A melhor forma de amar e de comunicar com os que já morreram é, de facto, rezar por eles. É o que fazemos em Dia dos Fiéis Defuntos. Rezar pelos mortos é um santo e piedoso dever, como refere a Sagrada Escritura. A união entre nós que caminhamos sobre a terra e aqueles que já adormeceram na paz de Cristo, não se interrompe, antes pelo contrário, “é reforçada pela comunicação dos bens espirituais». Este acreditar que a vida humana não termina com a morte, torna presente que o nosso amor para com os que já partiram ultrapassa as fronteiras deste mundo e traduz-se em dever de caridade e de justiça. De forma bela, assim rezamos no prefácio da Missa dos Defuntos: «Se a certeza da morte nos entristece, conforta-nos a promessa da imortalidade. Para os que creem em Vós, Senhor, a vida não acaba, apenas se transforma». O Catecismo da Igreja Católica  ensina que “os que morreram na graça e amizade de Deus, mas não de todo purificados, embora seguros da sua salvação eterna, sofrem depois da morte uma purificação, a fim de obterem a santidade necessária para entrar na alegria do Céu” (nº 1030). A isso, a Igreja chama Purgatório. E desde os primeiros tempos do cristianismo cultivou, com muita piedade, a memória dos defuntos, oferecendo sufrágios em seu favor, particularmente o sacrifício eucarístico, recomendando também a esmola e as obras de penitência, para que sejam absolvidos de seus pecados, e, purificados, possam chegar à visão beatífica de Deus. 

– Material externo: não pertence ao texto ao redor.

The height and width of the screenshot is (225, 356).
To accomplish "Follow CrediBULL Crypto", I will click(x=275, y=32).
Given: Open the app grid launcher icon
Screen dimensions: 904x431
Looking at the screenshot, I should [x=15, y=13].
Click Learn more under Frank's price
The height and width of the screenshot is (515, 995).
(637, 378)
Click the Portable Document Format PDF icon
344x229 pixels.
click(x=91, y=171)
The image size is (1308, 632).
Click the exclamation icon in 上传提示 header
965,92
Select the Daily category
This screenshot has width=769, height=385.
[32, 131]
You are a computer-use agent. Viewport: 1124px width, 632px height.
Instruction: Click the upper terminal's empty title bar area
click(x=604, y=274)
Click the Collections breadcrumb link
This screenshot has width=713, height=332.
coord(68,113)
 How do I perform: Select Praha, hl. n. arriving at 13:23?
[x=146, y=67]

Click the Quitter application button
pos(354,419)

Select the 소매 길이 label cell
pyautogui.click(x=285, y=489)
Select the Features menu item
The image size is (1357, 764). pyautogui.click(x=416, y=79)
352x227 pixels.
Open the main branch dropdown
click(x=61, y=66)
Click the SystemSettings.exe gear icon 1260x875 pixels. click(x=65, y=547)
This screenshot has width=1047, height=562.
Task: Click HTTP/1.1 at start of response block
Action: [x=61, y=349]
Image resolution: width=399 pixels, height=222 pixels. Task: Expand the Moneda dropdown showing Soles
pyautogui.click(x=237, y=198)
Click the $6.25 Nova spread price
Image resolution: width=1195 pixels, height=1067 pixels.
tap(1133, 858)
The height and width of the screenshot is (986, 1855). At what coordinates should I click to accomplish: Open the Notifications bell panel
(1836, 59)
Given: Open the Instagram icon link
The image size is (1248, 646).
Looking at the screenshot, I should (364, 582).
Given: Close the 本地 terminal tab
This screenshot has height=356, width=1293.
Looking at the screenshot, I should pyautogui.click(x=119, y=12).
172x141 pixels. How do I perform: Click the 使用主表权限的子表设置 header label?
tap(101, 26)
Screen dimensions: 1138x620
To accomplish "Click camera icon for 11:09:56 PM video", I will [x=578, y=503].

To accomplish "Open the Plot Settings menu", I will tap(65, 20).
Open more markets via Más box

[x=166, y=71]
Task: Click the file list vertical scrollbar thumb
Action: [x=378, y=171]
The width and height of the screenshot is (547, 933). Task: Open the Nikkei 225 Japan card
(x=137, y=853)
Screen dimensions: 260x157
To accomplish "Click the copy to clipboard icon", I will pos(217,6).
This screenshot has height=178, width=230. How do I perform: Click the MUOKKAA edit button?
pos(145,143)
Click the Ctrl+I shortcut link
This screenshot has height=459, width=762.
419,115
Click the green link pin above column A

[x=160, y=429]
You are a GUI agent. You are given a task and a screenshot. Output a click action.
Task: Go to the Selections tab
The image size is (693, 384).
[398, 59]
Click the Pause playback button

O mesmo Catecismo nos diz que “Não podemos estar em união com Deus se não O amarmos livremente. Mas não podemos amar a Deus se pecarmos gravemente contra Ele, contra o nosso próximo ou contra nós mesmos: ‘Quem não ama permanece na morte. Todo aquele que odeia o seu irmão é um homicida; ora vós sabeis que nenhum homicida tem em si a vida eterna’ (1Jo 3,15). Nosso Senhor adverte-nos de que seremos separados d’Ele se descurarmos as necessidades graves dos pobres e dos pequeninos seus irmãos. Morrer em pecado mortal sem arrependimento e sem dar acolhimento ao amor misericordioso de Deus é a mesma coisa que morrer separado d’Ele para sempre, por livre escolha própria. E é este estado de autoexclusão definitiva da comunhão com Deus e com os bem-aventurados que se designa pela palavra “Inferno” (nº1033). E continua: “As afirmações da Sagrada Escritura e os ensinamentos da Igreja a respeito do Inferno são um apelo ao sentido de responsabilidade com que o homem deve usar da sua liberdade, tendo em vista o destino eterno. Constituem um apelo urgente à conversão”.

No fim dos tempos, o Reino de Deus chegará à sua plenitude. O próprio universo será renovado. A esta misteriosa renovação que há de transformar a humanidade e o mundo, a Sagrada Escritura chama “os Novos Céus e a Nova Terra”. 

Na expectativa dessa nova e eterna Vida, vivemos como peregrinos, fazendo com que este mundo seja cada vez melhor.  Dotados por Deus com uma inteligência hábil para criar, investigar e programar, com uma vontade capaz de fazer e construir, com um coração apto para amar e servir, construiremos a nossa santidade ao desenvolver esta terra, ao contribuir para o bem comum da sociedade, ao promover os valores da dignidade humana, a comunhão fraterna, a liberdade, a justiça, o amor, o bem estar para que Deus seja, desde já, “tudo em todos”.

 

Antonino Dias

Portalegre-Castelo Branco, 30-10-2020.